From mboxrd@z Thu Jan  1 00:00:00 1970
Return-Path: <gcc-patches-return-306195-listarch-gcc-patches=gcc.gnu.org@gcc.gnu.org>
Received: (qmail 9396 invoked by alias); 1 Nov 2011 20:23:02 -0000
Received: (qmail 9366 invoked by uid 22791); 1 Nov 2011 20:22:59 -0000
X-SWARE-Spam-Status: No, hits=-3.3 required=5.0	tests=AWL,BAYES_00
X-Spam-Check-By: sourceware.org
Received: from cantor2.suse.de (HELO mx2.suse.de) (195.135.220.15)    by sourceware.org (qpsmtpd/0.43rc1) with ESMTP; Tue, 01 Nov 2011 20:22:41 +0000
Received: from relay2.suse.de (charybdis-ext.suse.de [195.135.221.2])	(using TLSv1 with cipher DHE-RSA-AES256-SHA (256/256 bits))	(No client certificate requested)	by mx2.suse.de (Postfix) with ESMTP id A7E468738D;	Tue,  1 Nov 2011 21:22:37 +0100 (CET)
Date: Tue, 01 Nov 2011 20:48:00 -0000
From: Martin Jambor <mjambor@suse.cz>
To: Matt <matt@use.net>
Cc: Maxim Kuvyrkov <maxim@codesourcery.com>,	Richard Guenther <richard.guenther@gmail.com>,	GCC Patches <gcc-patches@gcc.gnu.org>
Subject: Re: [PATCH] Add capability to run several iterations of early optimizations
Message-ID: <20111101202236.GB13544@virgil.arch.suse.de>
Mail-Followup-To: Matt <matt@use.net>,	Maxim Kuvyrkov <maxim@codesourcery.com>,	Richard Guenther <richard.guenther@gmail.com>,	GCC Patches <gcc-patches@gcc.gnu.org>
References: <D2CC2627-619F-4154-85DD-0BF4A11D2027@codesourcery.com> <CAFiYyc3R0r2Gc4bn1dqsx3eiv76yMKj59y2-068mJh5AoAEnyw@mail.gmail.com> <01F22181-5EA1-46B1-95F6-0F24B92E5FC9@codesourcery.com> <CAFiYyc30CiDyug50_fqUFFi6zArwxZP1qz0Fg=JOZQwSS=fK8Q@mail.gmail.com> <2047F9D7-5DE8-42C3-8E6E-B20A2752AB46@codesourcery.com> <CAFiYyc1AHg7u0VA2XiZ50ozY6=BaPQx7Dct9-7M1rUzdgNj9Lw@mail.gmail.com> <AE6C3BCE-4EE9-478A-BABA-0D52CB7C3003@codesourcery.com> <Pine.NEB.4.64.1110281533560.8520@cesium.clock.org>
MIME-Version: 1.0
Content-Type: text/plain; charset=utf-8
Content-Disposition: inline
In-Reply-To: <Pine.NEB.4.64.1110281533560.8520@cesium.clock.org>
User-Agent: Mutt/1.5.21 (2010-09-15)
X-IsSubscribed: yes
Mailing-List: contact gcc-patches-help@gcc.gnu.org; run by ezmlm
Precedence: bulk
List-Id: <gcc-patches.gcc.gnu.org>
List-Archive: <http://gcc.gnu.org/ml/gcc-patches/>
List-Post: <mailto:gcc-patches@gcc.gnu.org>
List-Help: <mailto:gcc-patches-help@gcc.gnu.org>
Sender: gcc-patches-owner@gcc.gnu.org
X-SW-Source: 2011-11/txt/msg00085.txt.bz2

Hi,

On Fri, Oct 28, 2011 at 04:06:20PM -0700, Matt wrote:
>
...

> 
> I agree (of course). Having the knob will be very useful for testing
> and determining the acceptance criteria for the later "smartness".
> While terminating early would be a nice optimization, the feature is
> still intrinsically useful and deployable without it. In addition,
> when using LTO on nearly all the projects/modules I tested on, 3+
> passes were always productive. To be fair, when not using LTO,
> beyond 2-3 passes did not often produce improvements unless
> individual compilation units were enormous.

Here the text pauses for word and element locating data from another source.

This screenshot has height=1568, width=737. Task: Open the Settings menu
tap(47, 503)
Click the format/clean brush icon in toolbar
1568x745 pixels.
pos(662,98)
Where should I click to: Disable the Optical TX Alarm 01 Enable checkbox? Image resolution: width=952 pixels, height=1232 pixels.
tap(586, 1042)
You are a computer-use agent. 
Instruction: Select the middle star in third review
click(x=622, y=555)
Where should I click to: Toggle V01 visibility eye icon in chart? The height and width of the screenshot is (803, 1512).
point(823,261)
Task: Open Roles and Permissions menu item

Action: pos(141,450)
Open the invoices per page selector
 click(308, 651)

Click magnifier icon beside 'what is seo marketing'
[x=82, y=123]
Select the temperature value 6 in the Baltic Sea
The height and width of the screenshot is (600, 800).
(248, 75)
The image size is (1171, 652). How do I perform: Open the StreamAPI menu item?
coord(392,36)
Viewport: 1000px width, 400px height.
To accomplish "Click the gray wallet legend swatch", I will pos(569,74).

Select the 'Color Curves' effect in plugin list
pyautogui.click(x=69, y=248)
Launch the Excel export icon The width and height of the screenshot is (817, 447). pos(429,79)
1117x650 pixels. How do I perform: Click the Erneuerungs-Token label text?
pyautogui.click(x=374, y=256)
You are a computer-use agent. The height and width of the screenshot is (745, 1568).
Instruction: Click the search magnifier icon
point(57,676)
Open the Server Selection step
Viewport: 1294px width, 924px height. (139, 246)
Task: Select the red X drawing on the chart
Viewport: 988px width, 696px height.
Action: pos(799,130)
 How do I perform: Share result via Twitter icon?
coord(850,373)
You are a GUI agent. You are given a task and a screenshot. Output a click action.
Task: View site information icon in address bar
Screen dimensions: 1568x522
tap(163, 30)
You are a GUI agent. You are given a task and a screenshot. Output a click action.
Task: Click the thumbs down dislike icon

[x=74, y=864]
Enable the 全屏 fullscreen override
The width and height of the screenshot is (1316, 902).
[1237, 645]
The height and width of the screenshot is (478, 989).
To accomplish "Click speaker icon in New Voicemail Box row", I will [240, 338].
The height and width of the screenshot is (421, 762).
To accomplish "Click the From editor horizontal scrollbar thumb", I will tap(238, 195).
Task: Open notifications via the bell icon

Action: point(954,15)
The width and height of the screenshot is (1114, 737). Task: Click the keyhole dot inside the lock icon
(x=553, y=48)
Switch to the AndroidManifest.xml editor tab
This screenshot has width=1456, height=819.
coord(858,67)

I'm quite surprised you get extra benefit with LTO since early
optimizations are exactly the part of middle-end which should produce
the same results, LTO or not.  So the only way I can imagine this can
happen is that inlining analysis gets somehow a much better input and
then can make much bigger use of it.  If this is because of extra
early inlining, we might try to be able to catch these situations when
doing IPA inlining decisions which would work regardless of any
iteration number cut-off.  If it is because of something else, it's
probably better to (at least try to) tweak the passes and/or inlining
analysis to understand each other straight away.

> 
> There was also the question of if some of the improvements seen with
> multiple passes were indicative of deficiencies in early inlining,
> CFG, SRA, 

SRA, because it is not flow-sensitive in any way, unfortunately
sometimes produces useless statements which then need to be cleanup up
by forwprop (and possibly dse and others).  We've already talked with
Richi about this and agreed the early one should be dumbed down a
little to produce much less of these.  I'm afraid I won't be able to
submit a patch doing that during this stage 1, though.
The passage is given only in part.